Caro has an amazingly concise, illuminating and entertaining history of the senate in the first section of "Master of the Senate". A primary suspect in the institution's less than stellar performance in the first decades ofthe 20th century was the seniority system:
Democrat Carter Glass had ascended to the Chairmanship of the Appropriations Committee in 1932, when he was seventy-four. During the 1940s, Glass was very ill - had been very ill for years, sequestered in a suite of the Mayflower Hotel that always had a guard at the door. He had not even appeared on Capital Hill since 1942. By 1945, there were even suggestions that perhaps Glass, then eighty-seven, should resign. But, as Drury reported, "from the guarded suite...through whose doors no outsider has passed in many months to see whhat lies within, has come the usual answer. Mrs. Glass has replied for the Senator. The suggestion will not be considered." In Glass' temporary absence, the seventy-seven-year-old McKellar presided over Appropriations. "In his day", Allen Drury wrote, "Old Mack from Tennessee had been the most powerful and the most ruthless man in the senate", but that day was drawing to a close. More and more frequently during the 1940s, after he had been presiding over a committee meeting for hours, he would pound the gavel to signal the session to begin. (McKellar was sensitive about his age. Once he was politely asked in a Senate corridor, "How are you today, Senator?" As Russell Baker relates, "In reply, the old man, interpreting the words as a reflection on his failing health, raised his cane, thwacked it angrily against the fellow's collarbone, and passed on without a word."
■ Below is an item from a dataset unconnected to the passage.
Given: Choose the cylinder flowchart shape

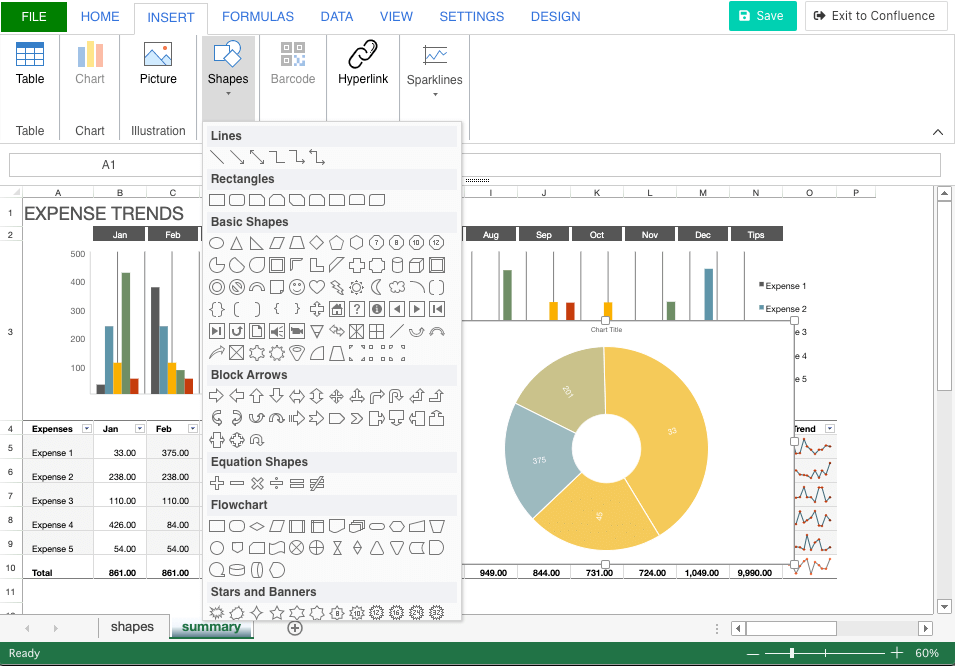Looking at the screenshot, I should [237, 570].
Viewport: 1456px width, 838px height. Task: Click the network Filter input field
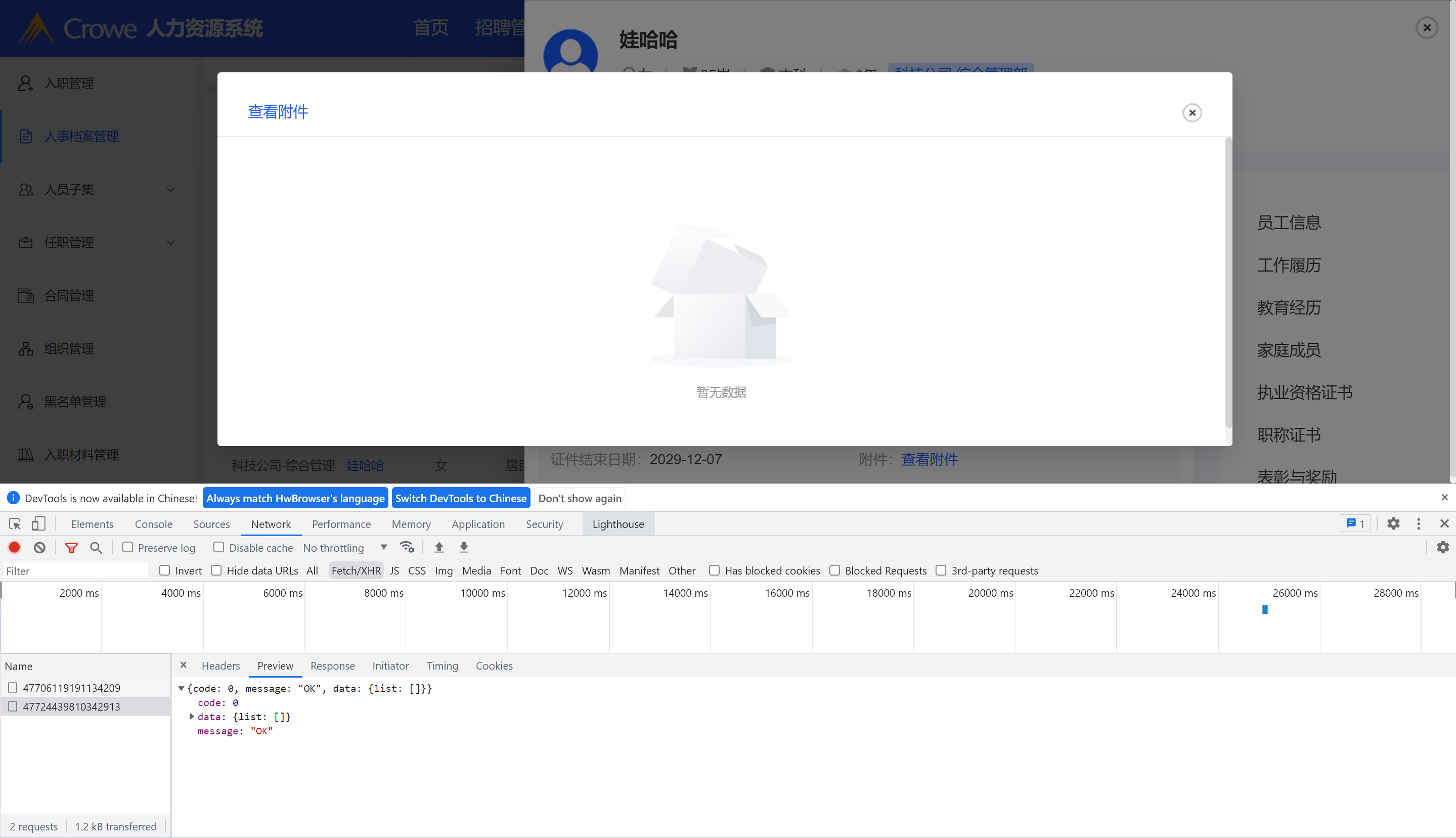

The indispensible Wikipedia adds the following connection:
In 1952 McKellar stood for a seventh term, despite being by then quite elderly (age 83). He was opposed for renomination by Middle Tennessee Congressman Albert Gore. McKellar's reelection slogan was "Thinking Feller? Vote McKellar.", which Gore countered with "Think Some More – Vote for Gore." Gore defeated McKellar for the Democratic nomination in August in what was widely regarded as something of an upset.
I haven't read the meat of the book yet, but I have a feeling this crotchety old men's club is about to get shakin' and stirred by a certain young dynamo that you really can't help but feel drawn to.